Lego Tumbler Batmobile
Few vehicles are as badass as the Tumbler Batmobile from Christopher Nolan’s Dark Knight trilogy of Batman films. It blasts flames out of its exhaust, has huge tyres for crushing other vehicles, the ability to soak up bullets and it does all this while looking dangerously sleek. You can, therefore, see why Lego decided to turn it into a highly intricate 1,869-piece Lego toy. Want very much.
£116 | Available September 2014
Lego Mini Cooper
What the Lego Mini Cooper lacks in flame throwers and bullets, it more than makes up for with nostalgia and patriotism. Before BMW got its hands on the name the Mini was a pint-sized vehicle that set out to challenge the VW Beetle. In the process it become iconic. The £75 toy has plenty of authentic touches, including a wood effect dashboard, folding seats and a picnic hamper. 1,077 pieces of joy, if you ask us.

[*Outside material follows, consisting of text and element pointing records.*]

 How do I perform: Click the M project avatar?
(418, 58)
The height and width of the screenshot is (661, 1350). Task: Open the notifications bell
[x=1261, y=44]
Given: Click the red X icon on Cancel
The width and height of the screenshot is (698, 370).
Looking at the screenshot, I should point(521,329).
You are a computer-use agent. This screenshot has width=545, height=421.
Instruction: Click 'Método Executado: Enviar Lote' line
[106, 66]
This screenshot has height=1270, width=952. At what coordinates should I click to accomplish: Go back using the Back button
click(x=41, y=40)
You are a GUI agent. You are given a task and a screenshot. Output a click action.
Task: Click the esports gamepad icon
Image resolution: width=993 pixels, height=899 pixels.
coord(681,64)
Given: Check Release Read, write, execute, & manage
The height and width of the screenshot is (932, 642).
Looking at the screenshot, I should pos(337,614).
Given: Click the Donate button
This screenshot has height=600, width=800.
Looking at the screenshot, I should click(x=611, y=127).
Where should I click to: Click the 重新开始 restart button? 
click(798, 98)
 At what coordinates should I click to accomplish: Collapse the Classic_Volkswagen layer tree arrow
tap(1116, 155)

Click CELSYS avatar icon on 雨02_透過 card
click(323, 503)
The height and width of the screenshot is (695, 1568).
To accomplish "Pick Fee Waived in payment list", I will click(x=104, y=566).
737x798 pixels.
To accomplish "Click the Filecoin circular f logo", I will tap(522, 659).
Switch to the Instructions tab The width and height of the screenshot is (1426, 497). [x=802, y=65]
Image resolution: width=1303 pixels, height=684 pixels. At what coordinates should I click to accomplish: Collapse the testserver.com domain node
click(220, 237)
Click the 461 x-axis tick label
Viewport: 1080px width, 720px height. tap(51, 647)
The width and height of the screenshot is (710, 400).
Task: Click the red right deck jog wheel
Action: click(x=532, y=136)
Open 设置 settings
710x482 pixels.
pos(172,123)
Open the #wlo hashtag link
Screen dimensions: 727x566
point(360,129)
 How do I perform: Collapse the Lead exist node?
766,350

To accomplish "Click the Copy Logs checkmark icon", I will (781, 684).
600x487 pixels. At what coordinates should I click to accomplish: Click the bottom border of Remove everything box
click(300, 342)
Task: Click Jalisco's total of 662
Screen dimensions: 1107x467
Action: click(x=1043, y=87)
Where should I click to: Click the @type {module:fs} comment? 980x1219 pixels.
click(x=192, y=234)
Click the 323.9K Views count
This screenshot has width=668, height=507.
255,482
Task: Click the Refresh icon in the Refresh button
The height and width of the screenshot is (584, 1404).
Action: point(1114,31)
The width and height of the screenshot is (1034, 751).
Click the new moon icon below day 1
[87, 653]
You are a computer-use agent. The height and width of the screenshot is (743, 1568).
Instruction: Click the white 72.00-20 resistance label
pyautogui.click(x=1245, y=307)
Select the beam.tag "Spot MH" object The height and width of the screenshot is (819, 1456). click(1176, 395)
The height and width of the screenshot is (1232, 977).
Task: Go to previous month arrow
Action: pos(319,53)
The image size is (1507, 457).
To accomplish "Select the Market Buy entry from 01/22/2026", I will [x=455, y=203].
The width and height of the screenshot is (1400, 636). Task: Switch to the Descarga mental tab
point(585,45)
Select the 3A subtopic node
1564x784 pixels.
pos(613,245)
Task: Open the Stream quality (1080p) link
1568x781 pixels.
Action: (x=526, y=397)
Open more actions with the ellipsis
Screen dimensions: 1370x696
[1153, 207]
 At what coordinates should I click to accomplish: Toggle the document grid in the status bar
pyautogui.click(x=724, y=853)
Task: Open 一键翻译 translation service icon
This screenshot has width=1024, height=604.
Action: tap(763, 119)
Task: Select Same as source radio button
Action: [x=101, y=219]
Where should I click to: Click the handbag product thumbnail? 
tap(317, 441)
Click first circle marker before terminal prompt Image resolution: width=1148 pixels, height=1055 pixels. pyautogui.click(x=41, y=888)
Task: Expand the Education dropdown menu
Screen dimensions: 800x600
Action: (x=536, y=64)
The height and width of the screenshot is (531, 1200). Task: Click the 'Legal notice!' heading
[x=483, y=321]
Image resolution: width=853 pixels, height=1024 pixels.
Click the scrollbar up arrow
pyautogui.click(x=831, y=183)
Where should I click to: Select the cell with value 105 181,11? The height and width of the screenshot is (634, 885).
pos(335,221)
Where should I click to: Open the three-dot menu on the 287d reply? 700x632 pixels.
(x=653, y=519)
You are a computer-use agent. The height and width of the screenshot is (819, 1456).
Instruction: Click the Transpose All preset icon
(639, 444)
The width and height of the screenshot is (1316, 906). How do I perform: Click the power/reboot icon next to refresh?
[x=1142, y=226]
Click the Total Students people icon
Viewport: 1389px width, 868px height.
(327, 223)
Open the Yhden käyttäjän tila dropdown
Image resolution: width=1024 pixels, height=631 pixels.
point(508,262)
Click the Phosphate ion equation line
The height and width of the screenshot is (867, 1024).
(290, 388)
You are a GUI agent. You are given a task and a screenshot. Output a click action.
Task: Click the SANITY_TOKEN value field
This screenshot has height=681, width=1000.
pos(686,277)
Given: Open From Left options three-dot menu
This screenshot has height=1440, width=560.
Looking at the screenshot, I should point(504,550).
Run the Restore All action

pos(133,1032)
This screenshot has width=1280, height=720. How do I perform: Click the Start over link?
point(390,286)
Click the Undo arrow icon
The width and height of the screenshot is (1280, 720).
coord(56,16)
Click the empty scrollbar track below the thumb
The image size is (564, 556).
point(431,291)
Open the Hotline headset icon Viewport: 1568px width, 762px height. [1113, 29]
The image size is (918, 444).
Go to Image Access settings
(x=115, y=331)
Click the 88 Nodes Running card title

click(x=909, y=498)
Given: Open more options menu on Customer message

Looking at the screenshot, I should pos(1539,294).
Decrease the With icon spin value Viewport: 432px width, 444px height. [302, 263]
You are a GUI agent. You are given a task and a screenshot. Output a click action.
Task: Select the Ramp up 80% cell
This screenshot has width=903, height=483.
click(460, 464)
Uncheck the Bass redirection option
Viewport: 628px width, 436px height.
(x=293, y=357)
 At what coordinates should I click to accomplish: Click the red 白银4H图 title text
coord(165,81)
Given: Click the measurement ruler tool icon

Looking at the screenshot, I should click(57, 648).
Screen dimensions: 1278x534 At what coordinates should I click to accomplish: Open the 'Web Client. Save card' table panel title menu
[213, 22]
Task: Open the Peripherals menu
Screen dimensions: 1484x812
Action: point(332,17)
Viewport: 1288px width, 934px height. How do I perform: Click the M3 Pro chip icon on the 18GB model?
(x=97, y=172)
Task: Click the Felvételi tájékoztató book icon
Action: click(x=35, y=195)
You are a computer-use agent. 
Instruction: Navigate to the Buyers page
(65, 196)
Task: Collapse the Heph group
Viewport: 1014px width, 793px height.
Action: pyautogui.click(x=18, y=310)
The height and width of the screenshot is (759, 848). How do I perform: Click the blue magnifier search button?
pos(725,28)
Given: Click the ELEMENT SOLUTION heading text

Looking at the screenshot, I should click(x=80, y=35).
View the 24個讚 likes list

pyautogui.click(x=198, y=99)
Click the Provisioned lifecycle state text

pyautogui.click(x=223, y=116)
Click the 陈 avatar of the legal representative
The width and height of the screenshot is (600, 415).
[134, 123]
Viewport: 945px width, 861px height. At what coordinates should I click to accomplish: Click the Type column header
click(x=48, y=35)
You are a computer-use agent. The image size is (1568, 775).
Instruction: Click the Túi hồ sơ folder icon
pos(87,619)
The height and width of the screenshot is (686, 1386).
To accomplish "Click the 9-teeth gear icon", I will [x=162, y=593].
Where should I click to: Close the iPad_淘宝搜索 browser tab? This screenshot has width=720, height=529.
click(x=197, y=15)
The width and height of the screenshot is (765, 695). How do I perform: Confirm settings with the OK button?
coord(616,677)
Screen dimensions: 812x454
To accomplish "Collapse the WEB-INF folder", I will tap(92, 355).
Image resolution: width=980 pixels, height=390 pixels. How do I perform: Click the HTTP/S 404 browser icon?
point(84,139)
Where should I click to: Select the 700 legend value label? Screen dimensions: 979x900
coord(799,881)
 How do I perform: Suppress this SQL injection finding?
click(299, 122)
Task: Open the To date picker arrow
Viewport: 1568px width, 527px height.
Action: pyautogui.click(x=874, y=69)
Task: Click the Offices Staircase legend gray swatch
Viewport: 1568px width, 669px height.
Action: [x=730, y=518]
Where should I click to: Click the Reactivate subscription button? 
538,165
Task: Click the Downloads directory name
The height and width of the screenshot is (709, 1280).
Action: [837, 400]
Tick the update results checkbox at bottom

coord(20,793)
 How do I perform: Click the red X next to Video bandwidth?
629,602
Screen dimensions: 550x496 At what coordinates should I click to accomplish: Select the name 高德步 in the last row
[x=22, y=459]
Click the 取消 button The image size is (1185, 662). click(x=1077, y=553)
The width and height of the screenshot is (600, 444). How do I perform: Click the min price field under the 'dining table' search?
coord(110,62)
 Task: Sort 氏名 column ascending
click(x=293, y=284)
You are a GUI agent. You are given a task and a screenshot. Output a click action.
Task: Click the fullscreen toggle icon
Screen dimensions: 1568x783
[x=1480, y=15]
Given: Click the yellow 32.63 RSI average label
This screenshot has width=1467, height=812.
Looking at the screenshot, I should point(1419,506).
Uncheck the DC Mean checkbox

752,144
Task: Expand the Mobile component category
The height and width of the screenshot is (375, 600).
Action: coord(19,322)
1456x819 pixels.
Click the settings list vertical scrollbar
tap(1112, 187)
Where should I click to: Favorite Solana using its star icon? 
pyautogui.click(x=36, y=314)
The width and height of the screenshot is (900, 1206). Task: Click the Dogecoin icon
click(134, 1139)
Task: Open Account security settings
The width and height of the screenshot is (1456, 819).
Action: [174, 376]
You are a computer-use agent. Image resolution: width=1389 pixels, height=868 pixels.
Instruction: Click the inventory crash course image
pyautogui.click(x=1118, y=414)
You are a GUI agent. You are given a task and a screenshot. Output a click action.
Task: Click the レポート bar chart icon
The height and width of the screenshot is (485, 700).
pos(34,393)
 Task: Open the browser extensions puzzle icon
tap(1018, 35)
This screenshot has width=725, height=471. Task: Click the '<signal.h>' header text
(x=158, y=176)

£75 | Available August 2014
In 2005 the world was graced with the Enzo Ferrari lego set, a 1:10 scale representation of the Italian supercar. Around five hours are needed to assemble the 1,300 pieces, all of which are divided up into nine bags – saving you a lot of time checking if a piece is missing. The end result is a Ferrari red 18-inch long rolling masterpiece. The set was discontinued so second-hand-only purchases now, folks.
From £80 | eBay
Nothing beats an off-truck, especially when it is made 1,327 pieces of Lego Technic. The £140 set has loads of exterior detailing. Meanwhile oodles of ground clearance and working suspension let you plough over other toys. Pets will hate the remote control aspect of this Lego set, but there’s nothing keeping you from just opening and closing the electronically operated doors instead.
£140 | Lego.com
Mobile Crane Mk II
Yes, we included a crane. Why? Because. It was a close call between the 2,606 piece Mobile Crane MK II and the Service Truck, but we went with the former because of the ten wheels, extending crane arm, 8-wheel drive and retractable winch. The sheer size of the Lego set is a plus point, too, measuring 23-inches long and 8-inches high. Small homes need not apply.
£140 | Lego.com
Volkswagen T1 Camper Van
The Mini Cooper wasn’t the first classic vehicle to be immortalised in little pieces of plastic. Lego’s Volkswagen T1 Camper Van version of the 1962 holiday vehicle features 11 windows with authentic curtains and a rear bench seat that transform into a bed. Pop the boot and a detailed engine can be found. Various neat interior touches complete a Lego set nearly as cool as the 60s.
£80 | Lego.com
Lego Crawler Town
We had to include the Lego Crawler Town, even though you can’t buy it. It only takes one look to realise why. This behemoth of coloured bricks is more than a vehicle – it’s a freakin’ Eco-Punk moving city with solar panels, a landing strip for airplanes and loads of wheels. If you have a mountain of Lego and no life, this is the Lego set for you. You can thank Dave DeGobbi for its creation.